▶ **Passage to read**
In contrast to their relative deficit of raw computing power, large healthcare organizations may have access to critical data that technology-focused companies lack. Ensuring that any data that is available and appropriate for use is FAIR (Findable, Accessible, Interoperable, Reusable)42 can greatly enhance the efficiency and effectiveness of LLMs in processing and analyzing information. This requires standardizing data formats, adopting metadata standards, and using open, non-proprietary formats.

It is currently impossible to predict which models, products, or modes of operation will become dominant in healthcare. However, EHR vendors have already begun to incorporate LLM capabilities into their products, and LIS products are likely to follow suit. For instance, a major EHR vendor has partnered with Microsoft and OpenAI to develop AI-powered analytics capabilities in its business analytics product, with pilot projects at several major academic centers.43, 44, 45

However, organizations with the necessary capabilities may choose to develop and deploy their own models. Any non-integrated solution will require the development of Application Programming Interfaces (APIs) to exchange data between systems, so organizations must plan to work with EHR and LIS vendors to develop these capabilities.

The implementation of AI tools also requires the establishment of robust institutional governance structures capable of addressing compliance and legal liability issues efficiently. Healthcare organizations without such structures may face substantial difficulties when introducing LLMs. The development of clear and well-communicated policies is essential for guiding responsible and suitable use of LLMs within organizations.

Extracted data entries:
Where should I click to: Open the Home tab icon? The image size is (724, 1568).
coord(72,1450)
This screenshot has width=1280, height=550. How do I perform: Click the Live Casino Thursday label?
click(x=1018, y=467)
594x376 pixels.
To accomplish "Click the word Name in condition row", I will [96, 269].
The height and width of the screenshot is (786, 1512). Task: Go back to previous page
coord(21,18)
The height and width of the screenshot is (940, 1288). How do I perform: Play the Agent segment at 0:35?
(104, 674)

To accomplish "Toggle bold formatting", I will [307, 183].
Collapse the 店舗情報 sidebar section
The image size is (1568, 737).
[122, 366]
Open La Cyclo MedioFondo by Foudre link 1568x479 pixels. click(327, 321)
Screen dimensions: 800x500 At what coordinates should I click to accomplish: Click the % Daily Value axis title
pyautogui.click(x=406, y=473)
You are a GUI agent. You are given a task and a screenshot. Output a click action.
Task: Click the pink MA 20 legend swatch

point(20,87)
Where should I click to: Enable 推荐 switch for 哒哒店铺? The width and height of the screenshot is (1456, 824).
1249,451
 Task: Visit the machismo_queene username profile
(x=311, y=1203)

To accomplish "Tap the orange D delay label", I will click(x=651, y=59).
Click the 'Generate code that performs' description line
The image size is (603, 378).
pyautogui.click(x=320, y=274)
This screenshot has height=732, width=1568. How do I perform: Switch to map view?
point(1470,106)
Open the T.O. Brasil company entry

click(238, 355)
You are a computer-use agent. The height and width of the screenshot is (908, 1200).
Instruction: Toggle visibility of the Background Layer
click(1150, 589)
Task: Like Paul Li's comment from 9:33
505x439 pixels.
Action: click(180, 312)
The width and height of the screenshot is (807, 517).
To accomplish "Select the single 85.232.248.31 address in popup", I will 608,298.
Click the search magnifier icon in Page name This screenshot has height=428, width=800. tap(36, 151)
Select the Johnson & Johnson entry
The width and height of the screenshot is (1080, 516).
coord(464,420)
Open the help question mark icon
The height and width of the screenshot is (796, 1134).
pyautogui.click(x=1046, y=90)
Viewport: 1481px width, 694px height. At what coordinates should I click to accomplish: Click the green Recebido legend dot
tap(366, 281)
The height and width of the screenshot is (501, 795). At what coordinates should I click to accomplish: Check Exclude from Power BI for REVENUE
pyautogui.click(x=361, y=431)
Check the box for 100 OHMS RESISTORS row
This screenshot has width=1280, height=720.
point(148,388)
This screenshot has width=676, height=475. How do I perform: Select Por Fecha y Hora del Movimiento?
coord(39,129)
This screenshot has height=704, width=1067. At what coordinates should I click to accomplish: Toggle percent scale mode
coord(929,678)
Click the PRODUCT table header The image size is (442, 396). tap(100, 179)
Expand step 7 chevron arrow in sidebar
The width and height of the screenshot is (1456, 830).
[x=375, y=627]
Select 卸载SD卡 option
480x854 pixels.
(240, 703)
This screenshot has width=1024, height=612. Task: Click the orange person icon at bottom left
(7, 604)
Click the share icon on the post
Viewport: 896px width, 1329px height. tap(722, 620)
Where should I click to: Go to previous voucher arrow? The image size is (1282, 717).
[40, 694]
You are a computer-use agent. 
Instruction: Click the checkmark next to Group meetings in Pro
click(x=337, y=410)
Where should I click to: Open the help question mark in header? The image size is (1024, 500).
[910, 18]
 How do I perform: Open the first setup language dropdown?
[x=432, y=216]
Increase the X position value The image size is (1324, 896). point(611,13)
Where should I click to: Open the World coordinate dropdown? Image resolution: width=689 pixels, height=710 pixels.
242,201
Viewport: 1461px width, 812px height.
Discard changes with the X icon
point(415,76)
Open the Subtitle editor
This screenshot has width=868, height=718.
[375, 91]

▶ **Things to do**
a - In the passage on LLMs in healthcare, what does the abbreviation FAIR stand for?
b - Please continue the passage on LLMs in healthcare, picking up after its final sentence.
The data was drawn from a separate source.

▶ **Responses for each task**
a - Findable, Accessible, Interoperable, Reusable.

b -
Formulating these policies will likely involve intensive dialog and consensus-building, possibly even at the national level. Involving government agencies like the National Institute of Standards and Technology, Centers for Medicare & Medicaid Services, and the Food and Drug Administration (FDA) in these conversations can be beneficial, especially since the implications of clinical AI deployment in healthcare are vast, reaching beyond the individual organizations deploying LLMs.

Professionals in compliance and risk management will also need to be thoroughly acquainted with the legal, ethical, and regulatory aspects of utilizing LLMs in healthcare settings. They play a vital role in ensuring LLM applications adhere to privacy, security, and compliance standards, and in addressing potential risks linked with their use. Integrating LLMs into existing systems and understanding the regulatory implications of this process is an ongoing, potentially expensive endeavor.

As these technologies evolve, new tools such as NeMo Guardrails46 may enable organizations to translate policies into technical boundaries for internally hosted LLMs. This and similar tools might become instrumental for deploying AI instances with access to sensitive PHI, financial, or information that could be purposefully or inadvertently convinced to reveal it because of a query. Nevertheless, it is important to understand that optimized versions of LLMs and similar software will eventually run locally (even on mobile devices and phones), without any associated technical institutional restrictions. For those situations, the traditional data leakage protection tools and access controls will need to evolve to protect the organization’s data.

To fully capitalize on the potential of LLMs, all stakeholders must develop an understanding of what is (and is not) possible with these models, which will enable them to ask new questions and explore innovative applications (see Table 2). Security and privacy must be at the forefront of LLM education and training, ensuring that new users are aware of the importance of protecting sensitive data and maintaining compliance with relevant regulations. By fostering a culture of continuous learning and responsible LLM usage, healthcare organizations can maximize the benefits of this transformative technology in pathology informatics.

Table 2.

Preparing individuals and organizations for life with LLMs.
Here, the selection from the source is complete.